An Overview of Medicaid Incentives for the Prevention of Chronic Diseases (MIPCD) Grants
Given the high prevalence of chronic diseases and conditions in the United States, and the role that health risk behaviors play in contributing to chronic disease, policymakers have increasingly focused on the benefits of investing in preventive care and engaging Americans in their health behaviors. Several state Medicaid programs have implemented incentives for beneficiaries who demonstrate healthy choices, which are meant to empower individuals to change their lifestyle habits to achieve better health.
To promote and expand these incentives, the Affordable Care Act (ACA) established the Medicaid Incentives for the Prevention of Chronic Diseases (MIPCD) program.1 This program provides $85 million to ten states over five years to test the effectiveness of providing incentives directly to Medicaid beneficiaries who participate in prevention programs and change their health risks and outcomes by adopting healthy behaviors (Appendix). States must address either tobacco cessation, controlling weight, lowering cholesterol, lowering blood pressure, preventing or controlling diabetes, or a combination of these goals. In November 2013, an interim evaluation was conducted on MIPCD programs to date.2 This brief highlights key findings from the evaluation and puts them in context of past and proposed beneficiary incentive programs in Medicaid. A final evaluation of the MIPCD programs will be completed by July 2016.
States are taking various approaches to implementing MIPCD programs. Most states are targeting more than one health behavior or condition, offering money or money-equivalent (e.g. gift cards) as incentives, focusing on special populations (e.g. pregnant women or individuals with mental illness), and using randomized control trials to evaluate the programs. However, each initiative is designed differently and the range of interventions varies widely. States are using telephone helplines, counseling, educational and training programs, weight management classes, health coaches, and wellness plans combined with flexible spending accounts. Some states are offering incentives to providers to participate in the program as well. However, states faced challenges in implementing incentive programs, which led to delayed implementation in most states. As a result, data on program effectiveness is currently limited, but is expected to grow as programs expand.

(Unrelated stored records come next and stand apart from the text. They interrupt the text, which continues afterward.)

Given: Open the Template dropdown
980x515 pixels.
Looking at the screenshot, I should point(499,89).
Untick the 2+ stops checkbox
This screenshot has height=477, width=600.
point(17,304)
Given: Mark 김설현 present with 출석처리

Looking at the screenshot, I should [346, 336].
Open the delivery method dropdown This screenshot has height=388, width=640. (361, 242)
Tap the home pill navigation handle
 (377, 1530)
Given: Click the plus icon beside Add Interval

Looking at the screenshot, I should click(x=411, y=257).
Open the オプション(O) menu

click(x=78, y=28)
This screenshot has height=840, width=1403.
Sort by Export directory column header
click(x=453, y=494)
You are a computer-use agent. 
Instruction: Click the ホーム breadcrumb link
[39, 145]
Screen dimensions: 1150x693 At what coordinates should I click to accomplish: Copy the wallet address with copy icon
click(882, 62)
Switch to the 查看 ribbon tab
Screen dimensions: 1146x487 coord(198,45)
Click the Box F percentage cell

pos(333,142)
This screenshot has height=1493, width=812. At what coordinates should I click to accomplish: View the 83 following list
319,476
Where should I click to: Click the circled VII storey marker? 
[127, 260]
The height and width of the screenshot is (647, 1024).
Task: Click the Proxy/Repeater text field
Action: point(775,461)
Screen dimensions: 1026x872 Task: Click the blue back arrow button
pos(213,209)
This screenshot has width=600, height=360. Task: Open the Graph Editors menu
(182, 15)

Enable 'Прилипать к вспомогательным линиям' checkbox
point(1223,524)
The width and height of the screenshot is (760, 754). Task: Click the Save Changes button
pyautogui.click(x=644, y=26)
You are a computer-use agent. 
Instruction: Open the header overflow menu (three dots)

In addition to the MIPCD program, other states are interested in including healthy behavior incentives in their Medicaid programs, for example, by incorporating the incentives into proposed or approved Section 1115 Medicaid expansion waivers. In general, however, pre-ACA beneficiary incentive programs and MIPCD programs tend to offer additional rewards that go beyond traditional Medicaid parameters, while states that are incorporating healthy behavior incentives into Medicaid expansion waivers are tying healthy behaviors to reduced or waived premiums and cost-sharing that are otherwise required. As states move forward, it is important to note that low-income individuals may face unique challenges that could limit their ability to participate in these programs or meet requirements to earn incentives. More evidence will be needed on the effect of beneficiary incentives in Medicaid on health care access and utilization, health outcomes, and costs.